The output of Annotate Single Cell Reads
Annotate Single Cell Reads produces the following outputs:
- A Sequence List () of 'annotated reads'.
- Optionally, a Sequence List () of 'unmatched reads' that did not match the configured options.
- Optionally, a Report () containing various summaries.
The annotated reads
The 'annotated reads' contain just the 'Sequence' part of the read structure for the input reads that matched the configured options. These reads are suitable for use in several tools, see Annotate Single Cell Reads. Note that the output reads are sorted by their cell barcode, UMI and hashtag, if used, so they will appear shuffled compared to the input.
The table view of the sequence list (see https://resources.qiagenbioinformatics.com/manuals/clcgenomicsworkbench/current/index.php?manual=Table_view_sequence_lists.html) contains the annotations added to the reads.
The barcode in the 'Cell barcode' column is formed by 'Cell barcode' tags in the read structure and/or the barcode extracted from names, joined by a '-'.
Barcodes that are corrected (see Barcode correction) and/or translated (see 'Multiome ATAC' and 'Parse Biosciences' in Read structure) contain the final barcode under 'Cell barcode', and the uncorrected and untranslated barcode under 'Original barcode'.
The unmatched reads
The 'unmatched reads' contain the input reads that did not match the configured options:
- The reads did not match the Read structure. Typically these reads are too short. If longer reads are present, it may be worth verifying if the read structure includes a variable length tag.
- The read names did not match the Read name structure.
- The cell barcodes for the reads were discarded because they are not on the whitelist.
The report
The report includes the following sections:
- Summary
This section contains information about the number of:
- Input, annotated and unmatched reads.
- Distinct cell barcodes, as well as hashtags, if used. If multiple barcode components are defined, the total number of barcodes reflects the final joined cell barcodes.
- Barcode correction
This section is present if barcode correction was used. It contains, for each barcode component, the number of barcodes that were:
- Identified.
- Corrected.
- Discarded, if a whitelist was used.
- Retained.
- Barcode ranks
A plot ranking the cell barcodes in decreasing order of the number of reads (figure 6.4). The number of cells present in the data can be approximated by the location of a sharp fall in the plot.

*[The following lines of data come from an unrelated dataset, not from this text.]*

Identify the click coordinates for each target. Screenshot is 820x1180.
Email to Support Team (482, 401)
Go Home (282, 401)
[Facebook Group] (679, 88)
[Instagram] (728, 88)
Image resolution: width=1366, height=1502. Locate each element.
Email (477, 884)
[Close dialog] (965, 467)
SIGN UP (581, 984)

Figure 6.4: A barcode ranks plot. A sharp transition from an average of a bit less than 10,000 reads to less than 100 reads per barcode is seen at x = 5,000, suggesting that there are approximately 5,000 cells in the data.- Nucleotide counts
Plots showing the distributions of different nucleotides at each position for the tags extracted using the Read structure (cell barcode, UMI, hashtag) for the 'annotated reads'.

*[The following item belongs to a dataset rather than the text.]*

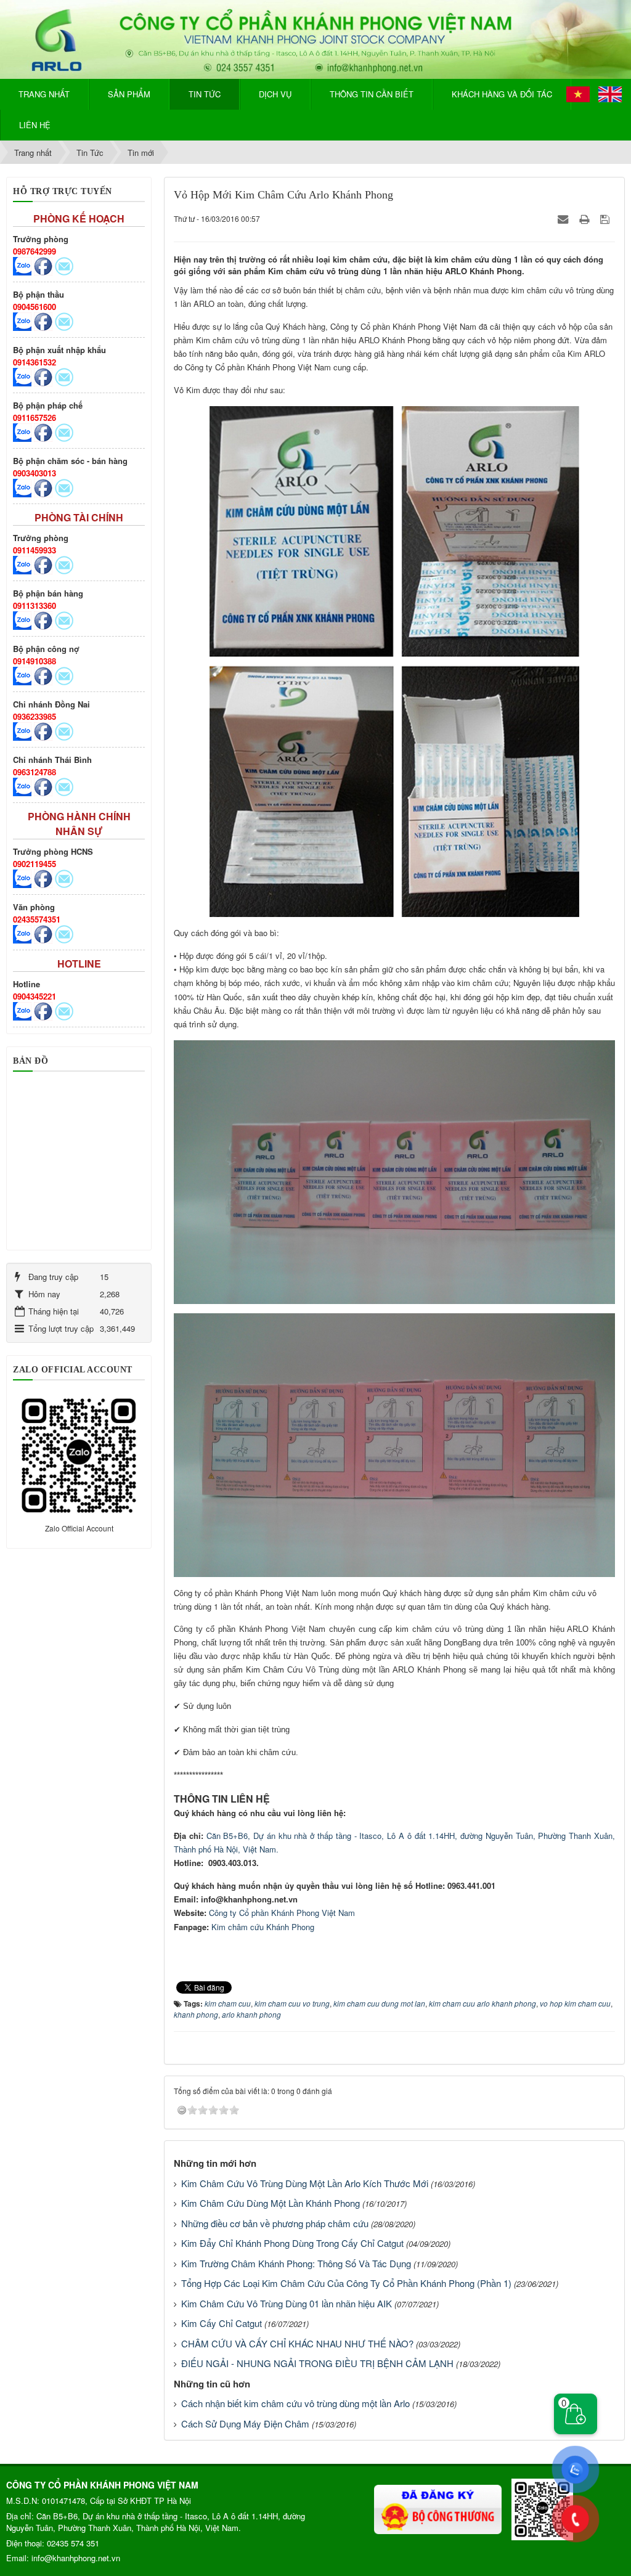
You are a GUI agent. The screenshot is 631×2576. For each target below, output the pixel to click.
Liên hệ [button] (35, 125)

The distributions for cell barcodes and UMIs are both expected to be roughly uniform, while the distribution for hashtags varies depending on the number of distinct hashtags in the data. The distribution becomes more uniform with more hashtags, but if only a few hashtags are expected, for example when the hashtag represents the sample, the distribution is likely to be skewed and should reflect the known expected hashtags.
For simplicity, the remainder of this section will talk about 'barcodes', but the description is equally true for UMIs.

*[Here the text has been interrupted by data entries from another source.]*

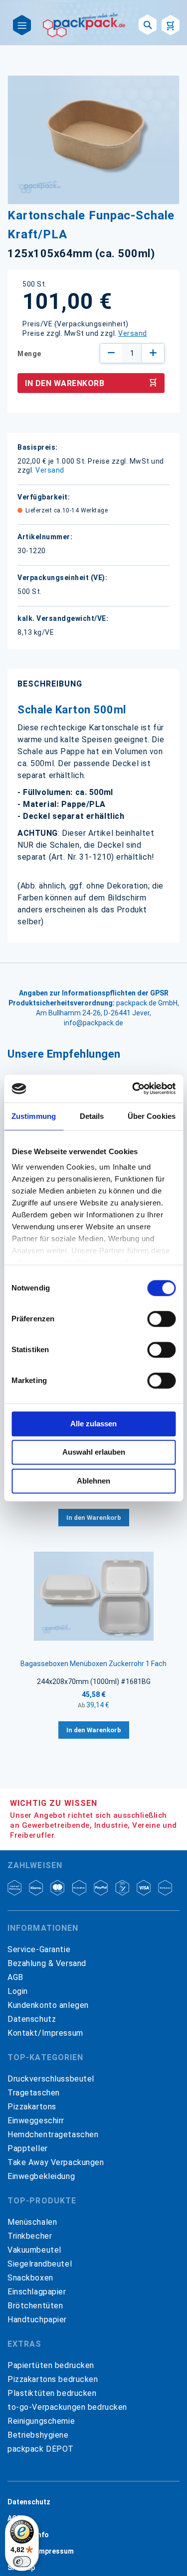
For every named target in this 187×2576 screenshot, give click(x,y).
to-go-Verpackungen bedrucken (67, 2407)
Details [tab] (92, 1116)
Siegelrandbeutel (39, 2264)
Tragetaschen (33, 2092)
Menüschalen (32, 2222)
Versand (132, 333)
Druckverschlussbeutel (50, 2078)
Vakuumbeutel (34, 2250)
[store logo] (84, 24)
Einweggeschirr (35, 2120)
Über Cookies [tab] (152, 1116)
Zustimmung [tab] (33, 1116)
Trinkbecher (29, 2236)
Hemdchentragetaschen (52, 2134)
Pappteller (27, 2148)
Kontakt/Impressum (45, 2033)
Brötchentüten (35, 2305)
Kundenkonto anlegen (48, 2005)
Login (17, 1991)
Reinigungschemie (41, 2421)
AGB (15, 1977)
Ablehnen (93, 1481)
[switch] (161, 1320)
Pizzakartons (31, 2106)
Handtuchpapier (37, 2319)
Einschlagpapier (36, 2291)
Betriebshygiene (38, 2435)
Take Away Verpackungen (55, 2162)
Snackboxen (30, 2277)
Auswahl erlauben (93, 1452)
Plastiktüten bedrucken (52, 2393)
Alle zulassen (93, 1423)
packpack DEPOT (40, 2449)
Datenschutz (31, 2019)
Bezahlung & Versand (46, 1963)
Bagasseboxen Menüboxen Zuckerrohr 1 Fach (93, 1664)
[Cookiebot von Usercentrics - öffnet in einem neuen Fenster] (133, 1088)
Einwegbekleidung (41, 2176)
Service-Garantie (38, 1949)
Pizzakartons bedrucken (52, 2379)
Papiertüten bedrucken (50, 2365)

Typically, barcodes are randomly generated, or else designed to be very different from each other, such that all nucleotides are observed at each barcode position, and in approximately equal amounts. Errors may be detected when the barcode plots do not show this behavior, such as in figure 6.5, where position 1 in the barcode is mostly 'A', position 2 is mostly 'A', position 3 is mostly 'G' etc. It appears that one barcode contains almost all the reads in the sample. In this case, the cell barcode part of the read structure has been misconfigured to read an adapter with sequence 'AAGCAGTGGT'. The same plot with the correct read structure is shown in figure 6.6.
Figure 6.5: Nucleotide counts plot for a misconfigured barcode. One barcode with sequence 'AAGCAGTGGT' is present in most of the reads. In this case the barcode was misconfigured to be part of an adapter.
Figure 6.6: Nucleotide counts plot for the same data as in figure 6.5. All nucleotides are seen at all positions of the barcode with comparable frequencies, except for at position 1. This dataset is from a 96-well protocol where the barcodes for each well are known in advance and the skewed nucleotide distribution at position 1 is as expected.